GIVEN INFORMATION Start Marker

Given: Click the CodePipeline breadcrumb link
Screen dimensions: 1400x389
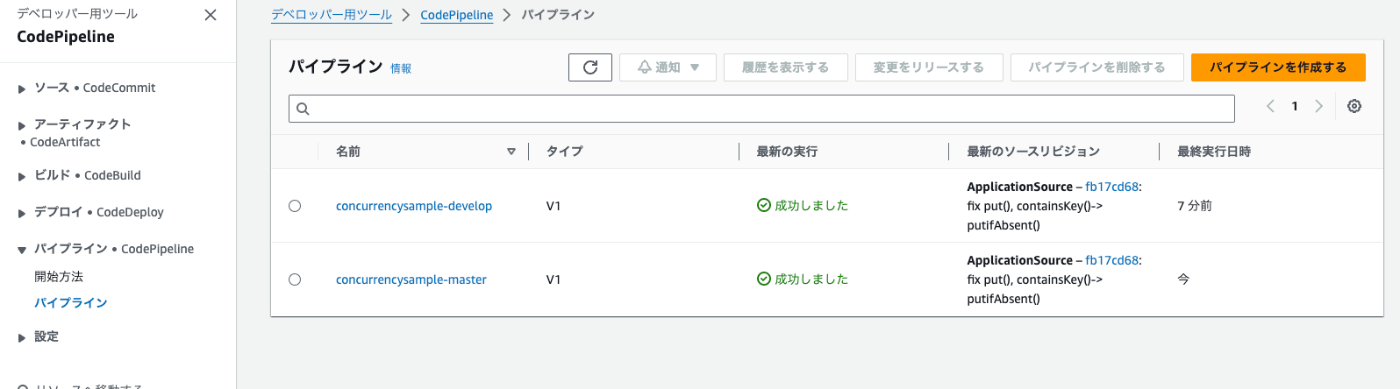Looking at the screenshot, I should point(456,15).
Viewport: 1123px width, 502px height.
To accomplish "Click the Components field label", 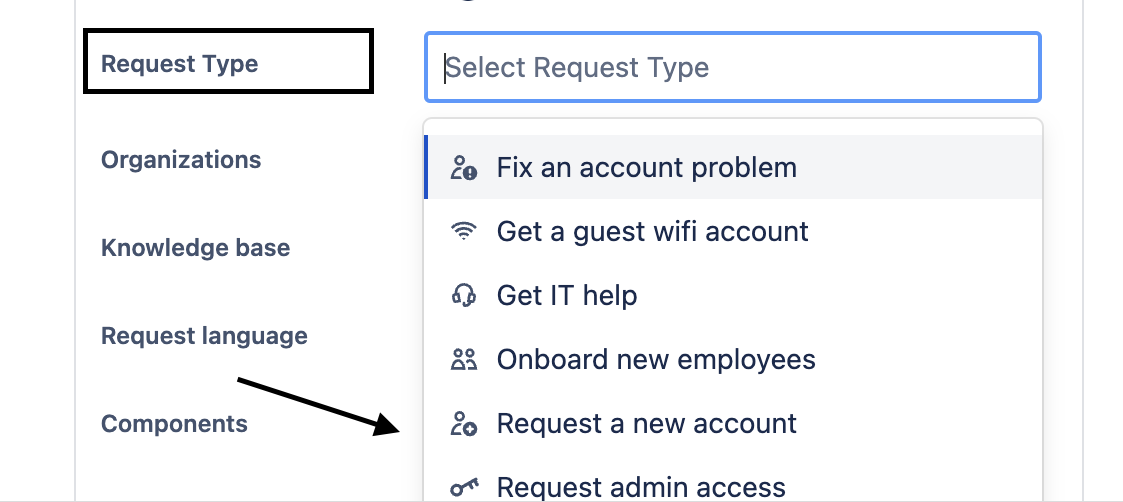I will [174, 424].
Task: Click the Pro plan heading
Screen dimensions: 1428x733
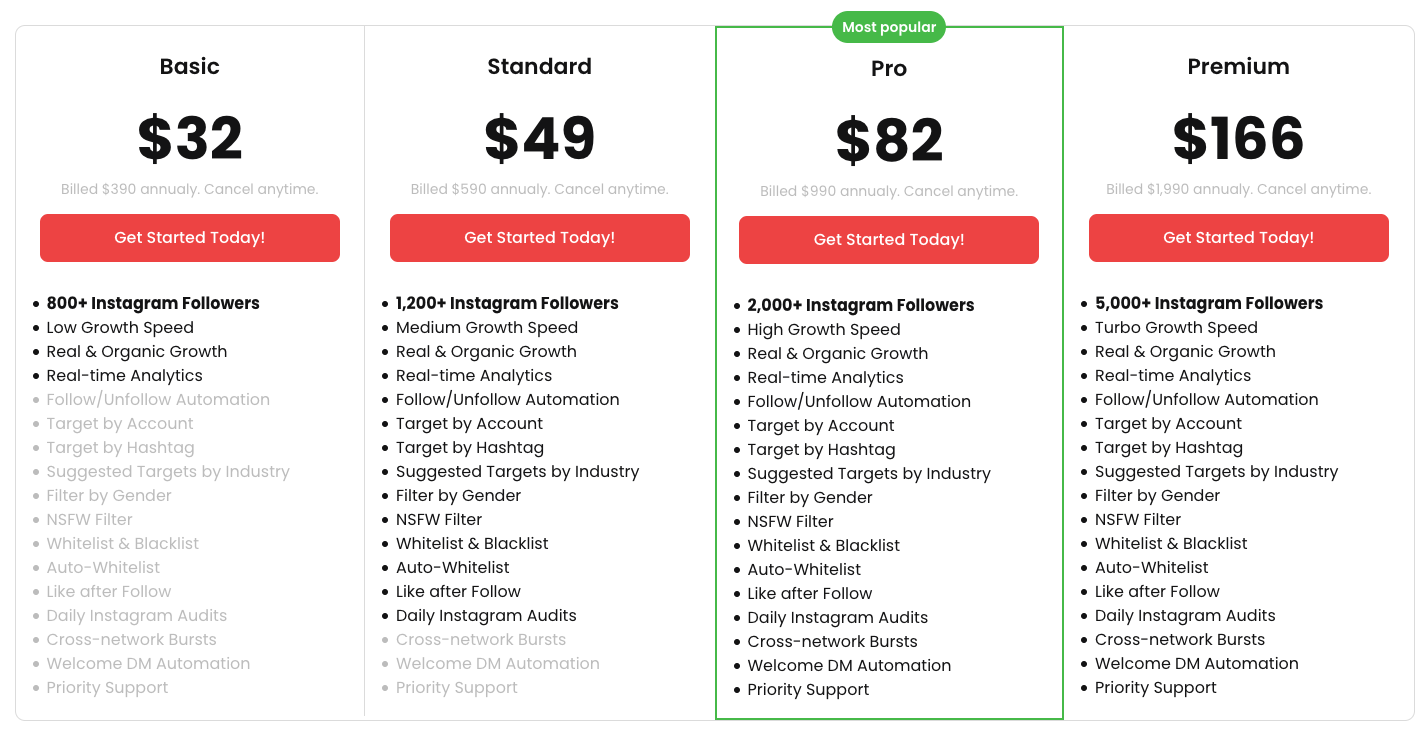Action: click(x=889, y=69)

GIVEN INFORMATION End Marker

### YOUR TASK
Your copy should run from the line that has "Task: Click the Pro plan heading" through the last line above, exactly, with both ends in and pictures out.

### TASK SOLUTION
Task: Click the Pro plan heading
Screen dimensions: 1428x733
Action: click(x=889, y=69)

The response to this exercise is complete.